Glogster is a perfect tool for pupils to present or communicate information. You can use it for creating posters, fact files, project boards or ‘how to…’ instructions. It also serves as a good entry level activity to blogging. You can put text, images, audio and video files on your Glog and add hyperlinks as well as choosing from hundreds of backgrounds and wall papers.
By the way, the entry level software is free then you pay for a premium service. However, you can do so much with the freebie package you probably won’t want to! (The benefits of the other options are outlined in the full lesson plan)
Here are some ways we have used Glogs….
- Create a Glog about a character from history.
- Create a diary-style Glog, perhaps inspired by a favourite book e.g. Diary of a Wimpy Kid by Jeff Kinney.
- Make a time-capsule Glog, where pupils make a historical record of what it is like to be a child in the 21st Century
- Create a Glog around a science topic
- Use a Glog to display their work in school that week / month / term so that they can share it with their parents
- Create a Glog around a play or poem they are studying (could include a vid or audio of some pupils acting or reading the poem)
For younger children, you could help them make Glogs about
- particular colours
- shapes
- fairy stories
- different sorts of transport
- seasons
- opposites – (heavy/light, things that float/sink etc)
If you want to look at one, check out this classroom one that Nic did about butterflies. He also did a Taccle Glog.
Whole lesson plan (including detailed instructions on using the software)

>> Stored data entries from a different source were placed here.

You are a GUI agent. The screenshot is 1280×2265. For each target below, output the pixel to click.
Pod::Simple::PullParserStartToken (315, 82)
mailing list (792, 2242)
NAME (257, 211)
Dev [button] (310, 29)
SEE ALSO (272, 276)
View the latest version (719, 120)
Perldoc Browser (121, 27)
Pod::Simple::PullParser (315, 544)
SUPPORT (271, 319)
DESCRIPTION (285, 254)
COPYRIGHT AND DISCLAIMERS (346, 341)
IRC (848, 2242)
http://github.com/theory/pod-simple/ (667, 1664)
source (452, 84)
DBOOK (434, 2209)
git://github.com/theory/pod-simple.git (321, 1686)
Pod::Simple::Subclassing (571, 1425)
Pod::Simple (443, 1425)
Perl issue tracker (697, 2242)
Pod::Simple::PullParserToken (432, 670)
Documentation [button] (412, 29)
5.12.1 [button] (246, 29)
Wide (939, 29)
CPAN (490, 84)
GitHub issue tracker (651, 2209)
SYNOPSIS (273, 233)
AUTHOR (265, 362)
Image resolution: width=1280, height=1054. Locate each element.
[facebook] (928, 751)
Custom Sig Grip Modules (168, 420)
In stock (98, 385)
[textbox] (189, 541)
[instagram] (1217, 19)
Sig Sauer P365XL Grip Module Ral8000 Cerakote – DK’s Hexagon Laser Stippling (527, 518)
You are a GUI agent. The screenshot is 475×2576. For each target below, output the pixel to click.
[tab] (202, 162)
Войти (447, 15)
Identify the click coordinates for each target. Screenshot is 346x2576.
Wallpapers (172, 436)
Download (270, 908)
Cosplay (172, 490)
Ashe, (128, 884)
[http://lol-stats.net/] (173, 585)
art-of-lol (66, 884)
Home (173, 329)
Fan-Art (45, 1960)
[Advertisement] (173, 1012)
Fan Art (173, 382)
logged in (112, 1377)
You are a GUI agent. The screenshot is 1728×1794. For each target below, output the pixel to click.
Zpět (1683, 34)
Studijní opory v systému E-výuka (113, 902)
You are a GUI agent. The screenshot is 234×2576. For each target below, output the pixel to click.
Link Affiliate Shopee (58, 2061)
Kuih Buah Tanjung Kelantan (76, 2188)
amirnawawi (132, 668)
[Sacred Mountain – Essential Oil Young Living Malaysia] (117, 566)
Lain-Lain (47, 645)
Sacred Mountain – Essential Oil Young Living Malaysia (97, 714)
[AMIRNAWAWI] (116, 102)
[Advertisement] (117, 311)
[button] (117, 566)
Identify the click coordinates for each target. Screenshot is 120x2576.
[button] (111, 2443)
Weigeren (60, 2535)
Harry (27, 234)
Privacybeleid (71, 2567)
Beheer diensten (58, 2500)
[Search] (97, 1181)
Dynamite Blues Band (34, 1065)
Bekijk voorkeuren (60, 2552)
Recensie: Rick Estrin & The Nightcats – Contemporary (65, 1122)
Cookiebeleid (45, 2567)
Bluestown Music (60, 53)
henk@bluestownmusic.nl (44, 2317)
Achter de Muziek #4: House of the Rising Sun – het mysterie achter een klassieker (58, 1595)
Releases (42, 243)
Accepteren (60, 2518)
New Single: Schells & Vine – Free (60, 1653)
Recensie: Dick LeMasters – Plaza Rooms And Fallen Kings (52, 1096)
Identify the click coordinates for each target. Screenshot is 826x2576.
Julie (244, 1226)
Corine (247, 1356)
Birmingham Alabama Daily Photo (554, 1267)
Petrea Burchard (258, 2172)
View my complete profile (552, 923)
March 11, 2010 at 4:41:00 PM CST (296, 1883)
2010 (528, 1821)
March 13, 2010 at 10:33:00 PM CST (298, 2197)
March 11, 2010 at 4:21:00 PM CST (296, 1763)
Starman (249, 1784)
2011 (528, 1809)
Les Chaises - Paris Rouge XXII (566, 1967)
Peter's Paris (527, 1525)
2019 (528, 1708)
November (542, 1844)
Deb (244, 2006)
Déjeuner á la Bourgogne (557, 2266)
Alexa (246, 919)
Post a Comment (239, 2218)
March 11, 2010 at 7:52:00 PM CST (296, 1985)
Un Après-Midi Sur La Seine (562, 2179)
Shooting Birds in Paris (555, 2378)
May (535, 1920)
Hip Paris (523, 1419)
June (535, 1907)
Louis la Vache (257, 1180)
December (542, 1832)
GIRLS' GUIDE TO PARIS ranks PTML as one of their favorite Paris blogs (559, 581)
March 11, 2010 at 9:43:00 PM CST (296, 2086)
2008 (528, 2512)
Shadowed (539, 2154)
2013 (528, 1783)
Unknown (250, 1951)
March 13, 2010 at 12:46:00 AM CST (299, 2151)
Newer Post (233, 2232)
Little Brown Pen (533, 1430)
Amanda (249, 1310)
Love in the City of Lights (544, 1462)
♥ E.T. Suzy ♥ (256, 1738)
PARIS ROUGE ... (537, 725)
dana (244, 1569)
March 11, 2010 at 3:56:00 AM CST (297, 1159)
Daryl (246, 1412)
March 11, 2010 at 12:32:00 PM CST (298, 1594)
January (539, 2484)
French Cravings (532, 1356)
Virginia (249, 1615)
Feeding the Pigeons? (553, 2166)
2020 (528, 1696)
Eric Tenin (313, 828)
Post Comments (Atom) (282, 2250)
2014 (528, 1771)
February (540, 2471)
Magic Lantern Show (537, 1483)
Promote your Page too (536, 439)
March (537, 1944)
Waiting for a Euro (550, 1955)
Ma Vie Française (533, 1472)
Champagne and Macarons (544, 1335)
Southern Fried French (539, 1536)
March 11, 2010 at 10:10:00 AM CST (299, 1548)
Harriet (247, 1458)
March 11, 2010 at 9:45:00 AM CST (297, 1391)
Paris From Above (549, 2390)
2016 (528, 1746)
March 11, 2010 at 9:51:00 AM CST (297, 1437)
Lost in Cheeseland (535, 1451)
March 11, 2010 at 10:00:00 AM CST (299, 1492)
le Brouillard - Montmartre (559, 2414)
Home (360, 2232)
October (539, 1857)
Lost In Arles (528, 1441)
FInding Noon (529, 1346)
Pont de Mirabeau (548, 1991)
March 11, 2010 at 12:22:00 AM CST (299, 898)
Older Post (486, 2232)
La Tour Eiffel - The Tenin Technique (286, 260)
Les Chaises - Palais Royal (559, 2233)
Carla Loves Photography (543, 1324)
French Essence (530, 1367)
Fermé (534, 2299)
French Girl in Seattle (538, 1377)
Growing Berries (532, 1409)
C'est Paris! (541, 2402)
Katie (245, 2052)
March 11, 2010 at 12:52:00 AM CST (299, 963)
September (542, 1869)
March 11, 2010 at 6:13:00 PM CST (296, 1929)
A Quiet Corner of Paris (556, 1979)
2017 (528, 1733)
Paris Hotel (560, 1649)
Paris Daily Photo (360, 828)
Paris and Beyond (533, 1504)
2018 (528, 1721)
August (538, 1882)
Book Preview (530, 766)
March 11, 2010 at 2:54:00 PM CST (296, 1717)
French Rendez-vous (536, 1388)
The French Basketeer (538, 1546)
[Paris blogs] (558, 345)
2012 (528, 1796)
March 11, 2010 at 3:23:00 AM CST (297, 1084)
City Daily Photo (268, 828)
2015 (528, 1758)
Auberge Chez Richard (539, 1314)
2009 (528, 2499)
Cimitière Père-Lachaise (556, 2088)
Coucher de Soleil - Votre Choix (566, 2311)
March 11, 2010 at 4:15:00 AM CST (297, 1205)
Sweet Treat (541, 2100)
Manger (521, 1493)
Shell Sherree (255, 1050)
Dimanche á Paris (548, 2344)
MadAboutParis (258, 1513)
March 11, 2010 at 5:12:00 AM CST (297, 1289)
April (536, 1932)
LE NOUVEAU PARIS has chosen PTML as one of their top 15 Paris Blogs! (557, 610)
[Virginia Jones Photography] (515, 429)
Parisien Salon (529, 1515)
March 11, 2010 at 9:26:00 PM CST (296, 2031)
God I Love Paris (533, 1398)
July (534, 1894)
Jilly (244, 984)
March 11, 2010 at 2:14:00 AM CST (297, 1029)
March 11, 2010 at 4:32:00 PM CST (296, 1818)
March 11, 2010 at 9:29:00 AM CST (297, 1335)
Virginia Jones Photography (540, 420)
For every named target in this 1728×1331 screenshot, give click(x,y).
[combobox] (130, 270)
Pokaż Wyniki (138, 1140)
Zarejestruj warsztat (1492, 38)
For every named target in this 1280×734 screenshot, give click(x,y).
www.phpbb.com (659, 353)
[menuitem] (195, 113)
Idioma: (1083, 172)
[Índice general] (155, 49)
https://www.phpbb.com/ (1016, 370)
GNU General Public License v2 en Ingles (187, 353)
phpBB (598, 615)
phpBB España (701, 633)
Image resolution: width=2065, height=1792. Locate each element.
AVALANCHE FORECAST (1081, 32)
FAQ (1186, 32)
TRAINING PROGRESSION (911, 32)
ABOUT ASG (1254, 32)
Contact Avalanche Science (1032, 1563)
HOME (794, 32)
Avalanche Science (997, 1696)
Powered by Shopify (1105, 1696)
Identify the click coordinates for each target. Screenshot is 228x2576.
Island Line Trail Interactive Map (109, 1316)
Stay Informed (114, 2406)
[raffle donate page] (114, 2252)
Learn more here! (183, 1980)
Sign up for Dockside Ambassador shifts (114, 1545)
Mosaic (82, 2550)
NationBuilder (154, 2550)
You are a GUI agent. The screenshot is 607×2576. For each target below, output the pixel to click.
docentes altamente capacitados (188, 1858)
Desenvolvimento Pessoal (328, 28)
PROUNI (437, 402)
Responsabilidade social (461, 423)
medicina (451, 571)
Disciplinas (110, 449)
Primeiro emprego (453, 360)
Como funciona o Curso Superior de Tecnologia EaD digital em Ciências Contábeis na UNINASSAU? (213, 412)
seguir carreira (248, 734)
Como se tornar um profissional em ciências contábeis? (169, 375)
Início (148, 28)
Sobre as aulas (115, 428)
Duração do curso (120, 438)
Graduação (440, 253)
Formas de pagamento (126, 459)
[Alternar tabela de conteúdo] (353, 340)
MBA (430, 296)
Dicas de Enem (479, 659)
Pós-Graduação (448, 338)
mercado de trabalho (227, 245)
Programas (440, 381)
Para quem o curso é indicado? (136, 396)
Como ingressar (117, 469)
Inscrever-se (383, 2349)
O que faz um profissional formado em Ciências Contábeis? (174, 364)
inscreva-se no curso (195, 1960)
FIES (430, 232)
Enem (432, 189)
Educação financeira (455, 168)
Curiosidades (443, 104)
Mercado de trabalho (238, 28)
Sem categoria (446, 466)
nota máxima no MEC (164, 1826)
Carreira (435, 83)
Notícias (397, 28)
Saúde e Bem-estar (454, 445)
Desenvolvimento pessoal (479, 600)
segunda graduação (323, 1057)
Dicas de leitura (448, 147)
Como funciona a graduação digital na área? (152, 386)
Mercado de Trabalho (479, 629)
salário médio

This is a must in the primary classroom. Once learners are able to use the software proficiently it can become an actual genre of non-fiction writing and applied across all subject areas.
Glogster and Photopeach are my favorite apps. After I came to university, at a master I learn about the educational part of the Glogster and what are the benefit for pupils.
Hi Ramona
Not tried Photopeach but I’m on the case!!
In school we used “Glogs” to present a paper or to give a talk – it works great and the teens loved it!